Dayton VA Medical Center trained to handled threats, active shooter

Dayton VA Medical Center
Dayton VA Medical Center

DAYTON, Ohio (WDTN)- Walter Reed Hospital suspended its operations after a scare caused a lockdown on Monday.

The major military facility near DC was ordered to shelter in place after reports of gunfire.

And that has 2 NEWS digging deeper into the security of Dayton’s VA Medical Center, after having experience not just a scare but a shooting.

More than a year ago, a retired employee, Neil Moore walked into the medical center with a gun. Officials believe he came with a mission and a target.

There were no deaths, but a man was seriously injured. The shooting highlighted the need to improve some security measures.
We checked in to see just how our medical center works to maintain security.

In matter of moments, Moore tested whether the Dayton VA medical center was safe and if it was prepared for a shooting at its facility. A majority of witnesses we spoke with then described chaos.

Our 2 NEWS investigation later revealed some issues with the medical center’s response., like emails being sent out to staff and patients nearly 15 to 25 minutes after the shooting.

Local V.A. officials say they believe their performance was outstanding. They say the medical center’s police force has active shooting training four times a year.

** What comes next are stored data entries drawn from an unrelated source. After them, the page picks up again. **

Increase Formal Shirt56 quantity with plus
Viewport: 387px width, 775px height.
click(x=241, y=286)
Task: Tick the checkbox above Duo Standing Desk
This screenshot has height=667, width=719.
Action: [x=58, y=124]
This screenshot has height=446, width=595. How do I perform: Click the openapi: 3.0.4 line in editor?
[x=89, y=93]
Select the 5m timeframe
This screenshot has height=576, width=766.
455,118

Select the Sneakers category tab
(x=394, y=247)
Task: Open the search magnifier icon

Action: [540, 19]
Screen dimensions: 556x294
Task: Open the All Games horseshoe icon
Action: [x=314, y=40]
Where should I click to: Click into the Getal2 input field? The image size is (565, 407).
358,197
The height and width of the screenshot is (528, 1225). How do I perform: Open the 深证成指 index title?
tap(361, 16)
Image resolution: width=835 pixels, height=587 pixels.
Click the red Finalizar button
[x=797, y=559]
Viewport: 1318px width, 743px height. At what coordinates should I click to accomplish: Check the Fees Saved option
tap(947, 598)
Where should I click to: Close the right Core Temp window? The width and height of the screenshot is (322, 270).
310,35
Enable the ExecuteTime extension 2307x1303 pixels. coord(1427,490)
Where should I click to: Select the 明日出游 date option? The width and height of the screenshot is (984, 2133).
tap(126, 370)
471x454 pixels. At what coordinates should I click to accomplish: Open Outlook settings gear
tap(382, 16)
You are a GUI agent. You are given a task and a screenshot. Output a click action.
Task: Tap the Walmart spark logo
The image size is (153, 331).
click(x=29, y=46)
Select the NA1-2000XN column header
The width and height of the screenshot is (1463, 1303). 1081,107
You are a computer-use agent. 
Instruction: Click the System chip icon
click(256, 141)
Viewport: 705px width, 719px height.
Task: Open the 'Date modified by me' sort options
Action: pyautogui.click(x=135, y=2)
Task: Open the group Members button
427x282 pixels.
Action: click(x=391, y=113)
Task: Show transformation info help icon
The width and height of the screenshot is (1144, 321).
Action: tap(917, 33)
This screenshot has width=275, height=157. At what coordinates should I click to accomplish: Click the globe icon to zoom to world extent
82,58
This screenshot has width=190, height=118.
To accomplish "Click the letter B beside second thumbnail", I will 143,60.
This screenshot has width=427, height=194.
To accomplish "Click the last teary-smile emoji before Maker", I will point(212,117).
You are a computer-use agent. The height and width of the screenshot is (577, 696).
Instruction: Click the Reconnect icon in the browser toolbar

Additionally, officials say this was a targeted shooting, not an active shooting. Still, they reviewed their tactics and found ways to improve.

One issue discovered was when a lockdown was activated and some doors couldn’t be locked. Officials say now all doors will and can be locked during an emergency.

During the shooting, not everyone could hear the P.A. system’s warning. Local V.A. authorities tell me they’ve since developed a new system that uses the fire alarm.

As for the medical center’s police force, 2 NEWS learned they’ve had live training drills in multiple V-A buildings.

Officers have also received new equipment and now all new V.A. employees have active shooter training.

Officials say each step is another way to keep their facility safe and prepared for whatever may come.